Au bout de deux semaines, usé par la discipline quotidienne et l'absence de sommeil, je jetai l'éponge. Par la suite, je pris un poste dans la ZEP de la grande ville du coin, où il y avait au moins une équipe pédagogique, des règles de vie, et un cadre propice aux apprentissages. La violence, c'était en dehors, mais pas au milieu de la classe comme à Trifouillis-les-deux-chapelles (nom inventé).
Nous sommes au XXIème siècle et qu'on le veuille ou non, il faut tenir compte des réalités du présent, et des enjeux du futur. Nos voisins allemands, par exemple, ont regroupé leurs écoles dans les villes depuis longtemps. L'école de Marcel Pagnol a vécu, et on ne reviendra pas en arrière. Fini le bon vieux temps de l'enseignant villageois respecté, secrétaire de mairie, autoritaire et inséré dans la vie locale. Face à des élèves de plus en plus difficiles en milieu populaire - et la grande ruralité entre dans cette catégorie - la remise en cause de l'autorité scolaire, la violence de certains parents immatures et les nouveaux impératifs pédagogiques (l'éducation à l'EMI), il est indispensable de regrouper, pour mieux encadrer, nos progénitures.

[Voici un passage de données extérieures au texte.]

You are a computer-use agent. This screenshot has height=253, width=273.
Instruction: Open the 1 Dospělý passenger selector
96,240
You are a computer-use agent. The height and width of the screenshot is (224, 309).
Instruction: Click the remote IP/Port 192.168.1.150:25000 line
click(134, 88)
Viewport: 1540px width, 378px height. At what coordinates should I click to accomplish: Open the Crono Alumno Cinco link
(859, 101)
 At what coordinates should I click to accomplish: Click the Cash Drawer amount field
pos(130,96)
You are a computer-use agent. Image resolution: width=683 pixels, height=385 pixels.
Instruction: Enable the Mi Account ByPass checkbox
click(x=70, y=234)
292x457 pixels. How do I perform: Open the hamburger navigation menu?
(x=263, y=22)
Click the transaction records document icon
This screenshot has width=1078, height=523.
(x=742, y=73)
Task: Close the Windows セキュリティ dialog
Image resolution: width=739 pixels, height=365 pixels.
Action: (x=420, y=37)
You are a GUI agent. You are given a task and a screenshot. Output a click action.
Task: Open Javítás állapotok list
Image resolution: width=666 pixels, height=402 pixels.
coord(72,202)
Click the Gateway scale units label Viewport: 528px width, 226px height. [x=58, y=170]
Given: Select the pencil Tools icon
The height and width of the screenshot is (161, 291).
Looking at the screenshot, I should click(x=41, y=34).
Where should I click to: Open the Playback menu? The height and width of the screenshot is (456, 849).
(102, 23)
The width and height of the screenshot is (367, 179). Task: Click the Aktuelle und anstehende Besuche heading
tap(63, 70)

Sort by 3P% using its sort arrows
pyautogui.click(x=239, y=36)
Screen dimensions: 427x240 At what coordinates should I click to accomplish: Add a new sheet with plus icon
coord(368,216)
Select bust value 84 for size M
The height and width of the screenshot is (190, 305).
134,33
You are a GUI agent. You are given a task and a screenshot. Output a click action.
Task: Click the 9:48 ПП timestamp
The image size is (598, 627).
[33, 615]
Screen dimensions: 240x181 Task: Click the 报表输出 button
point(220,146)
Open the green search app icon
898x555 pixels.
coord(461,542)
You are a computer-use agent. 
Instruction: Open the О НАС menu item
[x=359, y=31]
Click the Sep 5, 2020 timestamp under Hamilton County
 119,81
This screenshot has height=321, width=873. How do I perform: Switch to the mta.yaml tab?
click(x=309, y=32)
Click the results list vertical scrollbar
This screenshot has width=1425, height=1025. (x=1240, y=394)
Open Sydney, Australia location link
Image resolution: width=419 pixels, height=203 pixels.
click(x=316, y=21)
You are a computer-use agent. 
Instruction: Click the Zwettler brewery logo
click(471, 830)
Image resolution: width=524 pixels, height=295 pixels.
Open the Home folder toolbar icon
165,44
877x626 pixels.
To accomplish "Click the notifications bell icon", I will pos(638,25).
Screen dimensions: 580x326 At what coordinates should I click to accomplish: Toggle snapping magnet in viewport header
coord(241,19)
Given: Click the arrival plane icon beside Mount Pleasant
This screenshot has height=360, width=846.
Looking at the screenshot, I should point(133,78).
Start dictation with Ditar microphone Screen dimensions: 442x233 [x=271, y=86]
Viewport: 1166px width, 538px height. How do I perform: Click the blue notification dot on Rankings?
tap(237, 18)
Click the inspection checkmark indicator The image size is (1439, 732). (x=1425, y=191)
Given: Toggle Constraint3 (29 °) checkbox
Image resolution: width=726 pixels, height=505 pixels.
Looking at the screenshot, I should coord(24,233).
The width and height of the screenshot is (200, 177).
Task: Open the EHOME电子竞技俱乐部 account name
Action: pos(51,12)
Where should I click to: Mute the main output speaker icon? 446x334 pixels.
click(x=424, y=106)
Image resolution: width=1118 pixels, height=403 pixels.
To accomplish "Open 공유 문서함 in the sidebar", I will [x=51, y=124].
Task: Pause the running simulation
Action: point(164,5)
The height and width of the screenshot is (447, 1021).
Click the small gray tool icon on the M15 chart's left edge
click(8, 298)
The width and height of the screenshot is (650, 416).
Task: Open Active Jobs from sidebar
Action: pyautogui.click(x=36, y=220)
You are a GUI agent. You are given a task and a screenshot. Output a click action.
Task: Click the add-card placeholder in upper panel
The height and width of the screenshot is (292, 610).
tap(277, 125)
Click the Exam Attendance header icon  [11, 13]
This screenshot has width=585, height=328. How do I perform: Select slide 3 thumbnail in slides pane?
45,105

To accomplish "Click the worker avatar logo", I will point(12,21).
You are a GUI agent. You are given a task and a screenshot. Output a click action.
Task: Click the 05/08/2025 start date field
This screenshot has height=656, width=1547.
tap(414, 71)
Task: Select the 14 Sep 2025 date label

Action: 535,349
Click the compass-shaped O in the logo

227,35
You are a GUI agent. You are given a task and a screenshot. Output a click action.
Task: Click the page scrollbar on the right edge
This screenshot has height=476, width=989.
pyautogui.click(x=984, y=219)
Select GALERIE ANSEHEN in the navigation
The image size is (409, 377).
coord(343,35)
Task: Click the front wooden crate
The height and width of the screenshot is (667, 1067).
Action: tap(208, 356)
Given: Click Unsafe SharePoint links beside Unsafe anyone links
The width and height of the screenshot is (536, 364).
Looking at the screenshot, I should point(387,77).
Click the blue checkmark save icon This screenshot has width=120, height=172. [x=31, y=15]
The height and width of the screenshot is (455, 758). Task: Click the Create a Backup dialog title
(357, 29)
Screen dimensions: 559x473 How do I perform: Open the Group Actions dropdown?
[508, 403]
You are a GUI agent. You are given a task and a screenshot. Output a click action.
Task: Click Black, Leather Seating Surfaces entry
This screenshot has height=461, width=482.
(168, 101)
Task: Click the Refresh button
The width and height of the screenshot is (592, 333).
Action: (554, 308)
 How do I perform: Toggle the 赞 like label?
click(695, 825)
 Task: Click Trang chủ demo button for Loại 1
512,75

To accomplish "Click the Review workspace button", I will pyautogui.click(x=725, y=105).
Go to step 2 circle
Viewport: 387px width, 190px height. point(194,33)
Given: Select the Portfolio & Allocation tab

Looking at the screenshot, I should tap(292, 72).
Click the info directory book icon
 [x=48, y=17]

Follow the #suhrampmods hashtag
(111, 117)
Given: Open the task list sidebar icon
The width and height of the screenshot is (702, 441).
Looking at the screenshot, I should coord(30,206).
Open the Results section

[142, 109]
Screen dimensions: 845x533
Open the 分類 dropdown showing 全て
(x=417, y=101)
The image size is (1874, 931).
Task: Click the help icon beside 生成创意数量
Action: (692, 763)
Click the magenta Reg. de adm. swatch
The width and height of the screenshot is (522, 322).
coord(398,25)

Hélas, la France n'est pas que le pays des nostalgiques à deux centimes. Il est aussi celui des militants de causes perdues. La FNER, fédération des écoles rurales, semble justement regrouper des adhérents en total décalage avec les réalités des écoles qu'elle prétend défendre. Dans un manifeste, elle réclame rien de moins que le retour un siècle en arrière, à l'école avec classe unique. Elle considère que les enfants n'apprennent pas plus mal dans ces structures, qu'il est inhumain d'obliger un enfant à prendre le car scolaire pour se rendre à l'école, que l'école rurale c'est convivial (!) etc. Pas un mot sur la vétusté des structures, l'absence de sécurité dans les écoles isolées et les difficultés à nommer des enseignants sur ces postes peu demandés (car, justement, isolés).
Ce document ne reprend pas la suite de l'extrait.